Ältere Kernel werden eingesetzt, weil der neue Kernel so viele Änderungen mit sich bringt, dass ein komplettes Redesign der Konfiguration älterer Gerätes nötig wäre. Das betrifft z.B. das Routing oder aber das Ansprechen der Festplatten. Gründe gibt es viele, manche berechtigt, andere philosophisch oder engstirnig begründet.



> 7. Hatte mal das Problem dass ne GraKa nicht lieft, sondern nur mit nem bestimmten Kernel (in Verbindung mit Envy -->Softwarebedingt).
> Was mache ich wenn ein Hardwareteil nicht mit Kernel xy funkzt, dafuer mit einer anderen Version, welche jedoch wiederrum ein anderes Element nicht unterstuezt. Kann ich Kernels mischen?



Generell sollte das eigentlich nicht vorkommen. Im Detail kann es schon mal vorkommen, das proprietäre Treiber für ältere Hardware nicht mit neueren Kernel zu Recht kommen, in den älteren Kernel aber die neue Hardware nicht läuft. Dann kann man eigentlich nur auf einen Backport der neuen Treiber hoffen oder aber die alte Hardware anderweitig verwenden.
Wenn Du bewandert in POSIX und der LINUX-API im allgemeinen bist, dann kannst Du versuchen das beste beider Kernelvarianten zu vereinen. Zum einen wirst Du Dich ganz schön verbiegen müssen und zum anderen seeeeeehr viel Zeit investieren für etwas, was möglicherweise keine Zukunft hat. Interessant wäre dann http://www.linuxfoundation.org/en/Driver_Backport_Charter für Dich.



> 8. Was hat es mit einem Kernelpatches auf sich, die ich bei Kernel.org runterladen kann. Bisher habe ich immer den Kernel neukompiliert. Was bringen die mir fuer Vorteile?

### BEREITGESTELLTE DATEN

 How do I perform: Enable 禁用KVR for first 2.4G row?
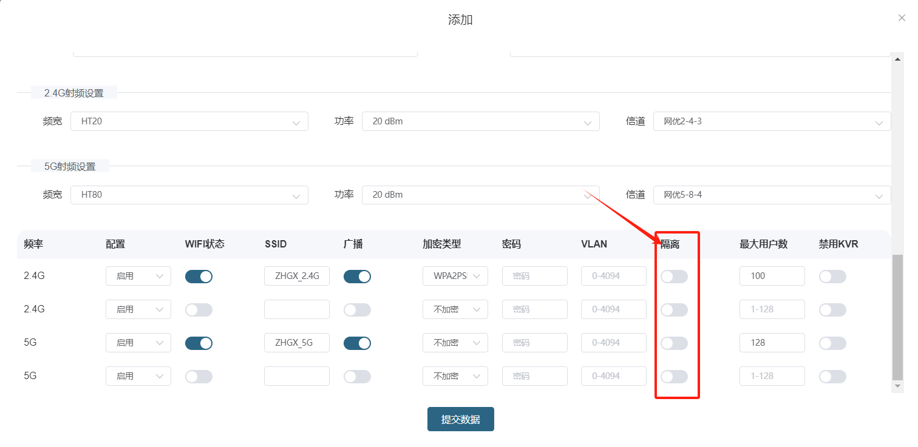tap(832, 277)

### AUFGABEN
(a) Welche zwei Beispiele nennt der Auszug zu Linux-Kerneln für Bereiche, deren Konfiguration auf älteren Geräten mit einem neuen Kernel komplett umgestaltet werden müsste?
(b) Führe den Auszug zu Linux-Kerneln nach seinem letzten Satz weiter.

### LÖSUNGEN
(a) Das Routing und das Ansprechen der Festplatten.

(b)
Kernelpatches sind kleiner. Du musst dann nicht mehr das gesamte Kernelpaket runterladen.



> 9. Habe ich es richtig verstanden, dass ich einen Kernel wenn ich diesen klein haben moechte, nur auf einen speziellen Rechner anpassen kann und wenn ich diesen fuer mehrere Systeme nutzen will, muss dieser mehrere Elemente beinhalten.



Ja. Entweder komplierst Du für genau Dein (und identische) Systeme, oder aber generisch für andere -- architekturidentische -- Systeme



> 10. Wie geht Ihr mit den Modulen um. Ich nutze Module ausschiesslich fuer Anforderungen, die ich nicht taeglich habe, z.B: SD Kartenverwendung (kommt bei mir ca. 1 mal im Jahr vor [rein illustrativer Natur fuer das Beispiel jetzt]. Sonst muesste ich ja etliche Module einladen.



Module werden dynamisch geladen, wenn sie gebraucht werden. Dafür sorgt der Kernel. Für das mounten von Datenträgern von Kartenlesern ist u.A. auch udev verantwortlich.



> 11. Ist modprobe ndiswrapper auch zu vergleichen mit einem kernel modul einladen. ... weil dieses doch eigentlich nicht aus dem Kernel kommt ... .



Module müssen nicht in den Kernelsouren beinhaltet sein. Das ermöglicht es auch fremde und proprietäre Treiber zu verwenden die nicht vom Kernelentwicklerteam kommen. Das ist auch einer der wichtigsten Vorteile von Modulen: Sie sind austauschbar und müssen nur gegen den jeweiligen Kernel laufen können.



> 12. Wie lade ich Kernelmodule zur Laufzeit ein?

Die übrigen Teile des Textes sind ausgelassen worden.